* [Written task] Retype each of the following records exactly, leaving every line unchanged.

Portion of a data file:
((
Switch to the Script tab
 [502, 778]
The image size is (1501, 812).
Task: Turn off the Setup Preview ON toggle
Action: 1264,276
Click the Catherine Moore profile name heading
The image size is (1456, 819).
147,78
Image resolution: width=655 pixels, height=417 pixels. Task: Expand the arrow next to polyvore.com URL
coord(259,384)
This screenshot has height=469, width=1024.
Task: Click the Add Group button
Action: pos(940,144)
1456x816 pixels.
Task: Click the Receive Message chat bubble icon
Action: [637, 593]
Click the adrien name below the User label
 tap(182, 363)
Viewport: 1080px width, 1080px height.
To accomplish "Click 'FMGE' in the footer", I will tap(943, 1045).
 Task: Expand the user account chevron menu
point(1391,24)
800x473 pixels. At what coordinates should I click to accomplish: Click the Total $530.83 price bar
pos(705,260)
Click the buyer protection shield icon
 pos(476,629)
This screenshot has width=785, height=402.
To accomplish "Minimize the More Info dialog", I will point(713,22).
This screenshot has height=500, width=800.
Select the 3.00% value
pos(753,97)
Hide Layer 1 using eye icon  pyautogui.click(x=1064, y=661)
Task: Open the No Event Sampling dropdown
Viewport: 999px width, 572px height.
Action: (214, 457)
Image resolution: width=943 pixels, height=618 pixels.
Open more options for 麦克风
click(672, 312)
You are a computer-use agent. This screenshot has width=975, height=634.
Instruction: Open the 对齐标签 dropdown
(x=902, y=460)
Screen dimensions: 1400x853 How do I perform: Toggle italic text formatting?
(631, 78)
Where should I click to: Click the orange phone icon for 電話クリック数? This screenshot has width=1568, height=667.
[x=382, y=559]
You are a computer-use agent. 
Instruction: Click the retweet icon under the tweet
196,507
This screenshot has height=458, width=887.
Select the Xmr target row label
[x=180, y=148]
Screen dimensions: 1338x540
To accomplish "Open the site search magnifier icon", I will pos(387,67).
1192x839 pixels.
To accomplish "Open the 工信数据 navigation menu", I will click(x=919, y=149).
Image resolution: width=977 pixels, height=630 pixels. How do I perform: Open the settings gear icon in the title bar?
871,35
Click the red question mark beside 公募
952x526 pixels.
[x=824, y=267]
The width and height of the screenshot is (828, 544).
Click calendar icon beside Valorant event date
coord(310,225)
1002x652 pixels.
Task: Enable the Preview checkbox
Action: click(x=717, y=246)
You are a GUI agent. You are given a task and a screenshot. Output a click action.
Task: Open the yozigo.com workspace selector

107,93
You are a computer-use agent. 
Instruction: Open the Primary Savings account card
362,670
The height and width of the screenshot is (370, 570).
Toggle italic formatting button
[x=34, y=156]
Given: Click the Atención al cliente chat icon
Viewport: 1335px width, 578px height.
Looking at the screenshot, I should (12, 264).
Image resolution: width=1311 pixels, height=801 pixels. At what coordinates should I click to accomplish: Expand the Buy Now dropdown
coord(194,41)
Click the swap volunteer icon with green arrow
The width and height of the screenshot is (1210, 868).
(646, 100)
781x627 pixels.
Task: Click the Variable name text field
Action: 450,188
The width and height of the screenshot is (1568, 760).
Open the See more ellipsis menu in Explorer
))
* [Solution to the problem]
Switch to the Script tab
 [502, 778]
The image size is (1501, 812).
Task: Turn off the Setup Preview ON toggle
Action: 1264,276
Click the Catherine Moore profile name heading
The image size is (1456, 819).
147,78
Image resolution: width=655 pixels, height=417 pixels. Task: Expand the arrow next to polyvore.com URL
coord(259,384)
This screenshot has height=469, width=1024.
Task: Click the Add Group button
Action: pos(940,144)
1456x816 pixels.
Task: Click the Receive Message chat bubble icon
Action: [637, 593]
Click the adrien name below the User label
 tap(182, 363)
Viewport: 1080px width, 1080px height.
To accomplish "Click 'FMGE' in the footer", I will tap(943, 1045).
 Task: Expand the user account chevron menu
point(1391,24)
800x473 pixels. At what coordinates should I click to accomplish: Click the Total $530.83 price bar
pos(705,260)
Click the buyer protection shield icon
 pos(476,629)
This screenshot has width=785, height=402.
To accomplish "Minimize the More Info dialog", I will point(713,22).
This screenshot has height=500, width=800.
Select the 3.00% value
pos(753,97)
Hide Layer 1 using eye icon  pyautogui.click(x=1064, y=661)
Task: Open the No Event Sampling dropdown
Viewport: 999px width, 572px height.
Action: (214, 457)
Image resolution: width=943 pixels, height=618 pixels.
Open more options for 麦克风
click(672, 312)
You are a computer-use agent. This screenshot has width=975, height=634.
Instruction: Open the 对齐标签 dropdown
(x=902, y=460)
Screen dimensions: 1400x853 How do I perform: Toggle italic text formatting?
(631, 78)
Where should I click to: Click the orange phone icon for 電話クリック数? This screenshot has width=1568, height=667.
[x=382, y=559]
You are a computer-use agent. 
Instruction: Click the retweet icon under the tweet
196,507
This screenshot has height=458, width=887.
Select the Xmr target row label
[x=180, y=148]
Screen dimensions: 1338x540
To accomplish "Open the site search magnifier icon", I will pos(387,67).
1192x839 pixels.
To accomplish "Open the 工信数据 navigation menu", I will click(x=919, y=149).
Image resolution: width=977 pixels, height=630 pixels. How do I perform: Open the settings gear icon in the title bar?
871,35
Click the red question mark beside 公募
952x526 pixels.
[x=824, y=267]
The width and height of the screenshot is (828, 544).
Click calendar icon beside Valorant event date
coord(310,225)
1002x652 pixels.
Task: Enable the Preview checkbox
Action: click(x=717, y=246)
You are a GUI agent. You are given a task and a screenshot. Output a click action.
Task: Open the yozigo.com workspace selector

107,93
You are a computer-use agent. 
Instruction: Open the Primary Savings account card
362,670
The height and width of the screenshot is (370, 570).
Toggle italic formatting button
[x=34, y=156]
Given: Click the Atención al cliente chat icon
Viewport: 1335px width, 578px height.
Looking at the screenshot, I should (12, 264).
Image resolution: width=1311 pixels, height=801 pixels. At what coordinates should I click to accomplish: Expand the Buy Now dropdown
coord(194,41)
Click the swap volunteer icon with green arrow
The width and height of the screenshot is (1210, 868).
(646, 100)
781x627 pixels.
Task: Click the Variable name text field
Action: 450,188
The width and height of the screenshot is (1568, 760).
Open the See more ellipsis menu in Explorer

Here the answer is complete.